Of course, Armenia does trade with Russia more than any other country, and bilateral trade between the nations is close to $900 million a year, according to data from the UN. That being said, there is more bilateral trade between Armenia and Mexico than between Armenia and Kazakhstan. Armenia trades with Sweden more than it trades with Belarus. If Georgia, Ukraine, or both were involved in the EEU, it would have made some sense for Armenia to hop aboard. Combined, bilateral trade between Armenia and the EU is around $1.6 billion, almost double the trade with the current EEU countries. The economics simply do not make sense for Armenia.

Gazprom owns 80 percent of Armenia’s energy infrastructure, and the Russian government is in charge of most of Armenia’s power plants. Russian firms own large parts of Armenia’s rail and mining sectors, as well as parts of the telecommunications market. Sarkisian’s hands may be tied by the deep-rooted nature of Russia in Armenia’s economy, implanted mostly before he took power in 2008.

One thing to note here is that although trade with Russia is not nearly as high as with the EU, Russian firms—state-run and private—own several important Armenian entities. Gazprom owns 80 percent of Armenia’s energy infrastructure, and the Russian government is in charge of most of Armenia’s power plants. Russian firms own large parts of Armenia’s rail and mining sectors, as well as parts of the telecommunications market. Sarkisian’s hands may be tied by the deep-rooted nature of Russia in Armenia’s economy, implanted mostly before he took power in 2008.

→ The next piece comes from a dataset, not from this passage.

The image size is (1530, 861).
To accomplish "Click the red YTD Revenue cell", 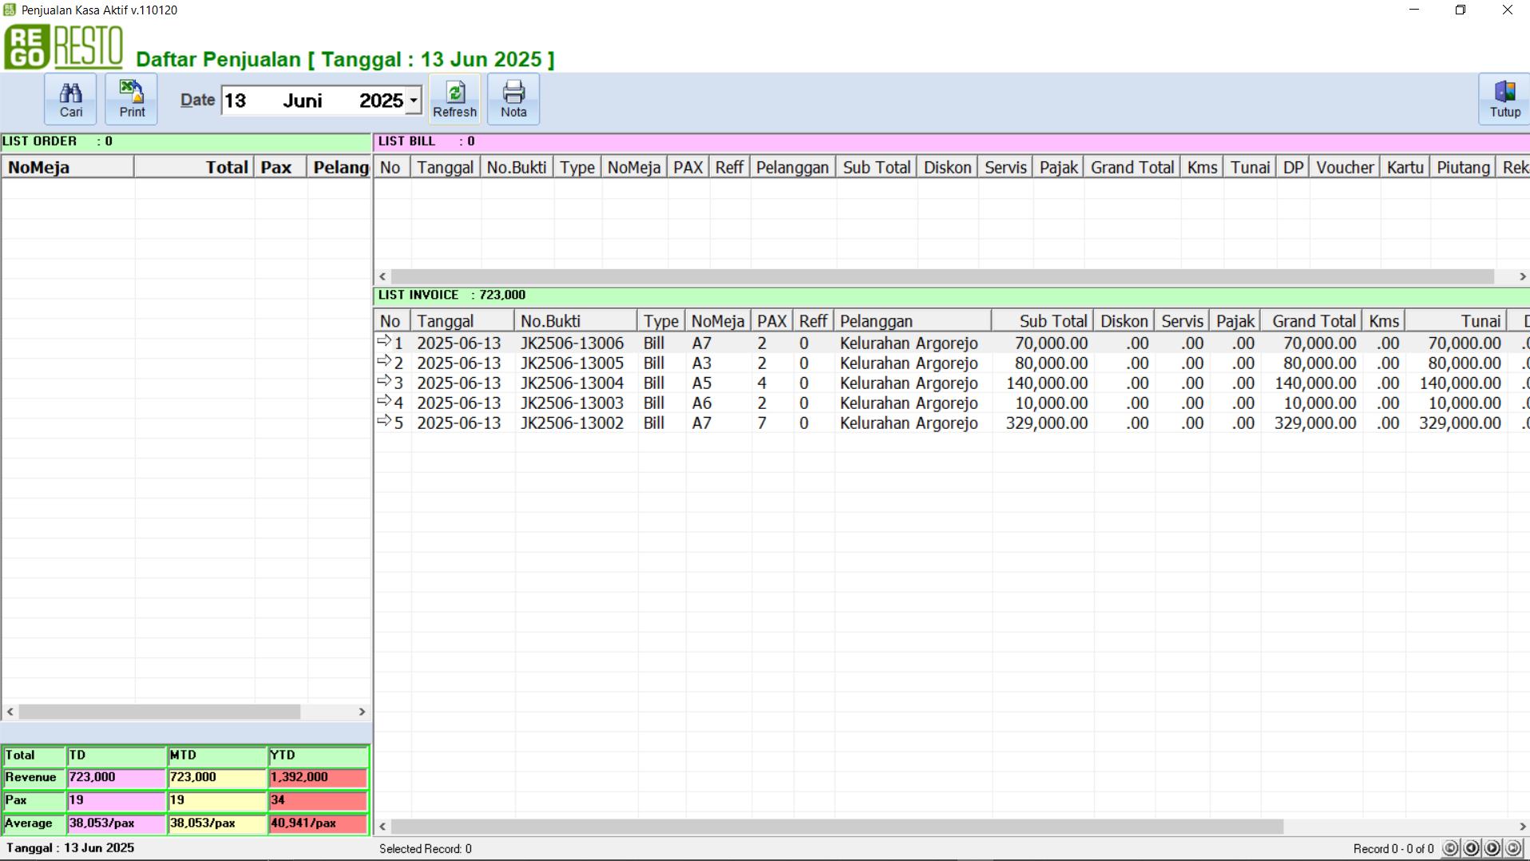I will point(318,777).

Yes, it will be much easier and cheaper for Armenia to import Ladas, and these savings will be passed onto consumers. But in joining the EEU, Armenia will have to raise tariffs on goods from outside the bloc, which totals over 80 percent of imports. Not only will this petty protectionism prevent imports from stronger economies with higher quality goods, it may actually hurt Armenia’s status as a member of the World Trade Organization (WTO). Armenia will be forced to pay compensation to members of the WTO affected by this raising of tariffs. It will be more difficult for countries outside the EEU to do business with Armenia, creating an even greater dependence on Russia.

The geography does not make sense, either. Both Kazakhstan and Belarus share borders with Russia, and Kyrgyzstan would extend these further. One of the main points of a customs union is to increase trade and transnational business. This is made just a tiny bit harder when the country in between Armenia and Russia is Georgia, which has already indicated that it is firmly on Team Europe, and probably won’t be doing any favors for the EEU. Whatever economic benefits there could be by trading more with the EEU are in part nullified by the increased burden of transportation, as well as the decline in trade with other, stronger economies. Anybody that doubts whether this is a political move by Putin needs only to realize that Armenia shares no border with the EEU, nor will it ever. Meanwhile, with Georgia looking like a potential member of the EU down the line, and Turkey slowly but surely getting closer, Armenia could be even more isolated than it already is.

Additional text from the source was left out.